So, how is MacGowan doing? That’ll be the immediate question if you were a fan of 1985’s “Rum, Sodomy and the Lash,” the Elvis Costello-produced album that represented a landmark melding of punk spirit and traditional Irish music, but you last recall seeing him being even more sheets to the wind, an object of English chat-show snickers in the ‘90s. (He last released a full new album in 1997, although the Pogues did reunion tours through 2014.) The short answer to this question is: “not well.” Brian Wilson seems likelier to take an Olympic sprint than the much younger but markedly older-seeming MacGowan is to headline a show again anytime soon.

The singer has things going for him, like the love of a longtime girlfriend whom he has finally wed, and the respect of famous fans like Johnny Depp (one of this film’s producers) and Sinn Fein leader Gerry Adams. (All three of the above engage MacGowan in friendly chats for the film, in lieu of the formal interviews he is said to have refused Temple.) There’s a 60th birthday celebration in which Bono and Nick Cave lovingly serenade him. MacGowan presumably gets by on massive royalties from “Fairytale of New York,” the cheeky holiday smash he claims to hate but which has wickedly and wonderfully endured as Europe’s most popular modern Christmas song.

**QUESTIONS ON THE MATERIAL:**
**1.** In the MacGowan excerpt, in what year did MacGowan last release a full new album?
**2.** Rewrite the MacGowan excerpt from "So, how is MacGowan" up to and including "again anytime soon.", replacing "headline" with "play".
**3.** State whether each statement agrees with the MacGowan excerpt, answering yes or no and quoting the words that decide it: (a) "Rum, Sodomy and the Lash" came out in 1989. (b) Johnny Depp is one of the film's producers. (c) The Pogues did reunion tours through 2014.
The saved data entries that follow are separate from the MacGowan excerpt.

Saved data entries:
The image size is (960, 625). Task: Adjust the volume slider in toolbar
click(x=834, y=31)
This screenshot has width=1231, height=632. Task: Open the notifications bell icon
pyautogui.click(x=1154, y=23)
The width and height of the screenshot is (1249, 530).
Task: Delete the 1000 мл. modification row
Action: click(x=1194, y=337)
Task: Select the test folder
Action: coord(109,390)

**RESULTS FOR EACH TASK:**
**1.** 1997

**2.**
So, how is MacGowan doing? That’ll be the immediate question if you were a fan of 1985’s “Rum, Sodomy and the Lash,” the Elvis Costello-produced album that represented a landmark melding of punk spirit and traditional Irish music, but you last recall seeing him being even more sheets to the wind, an object of English chat-show snickers in the ‘90s. (He last released a full new album in 1997, although the Pogues did reunion tours through 2014.) The short answer to this question is: “not well.” Brian Wilson seems likelier to take an Olympic sprint than the much younger but markedly older-seeming MacGowan is to play a show again anytime soon.

**3.**
(a) No: "1985’s “Rum, Sodomy and the Lash,”"
(b) Yes: "Johnny Depp (one of this film’s producers)"
(c) Yes: "the Pogues did reunion tours through 2014."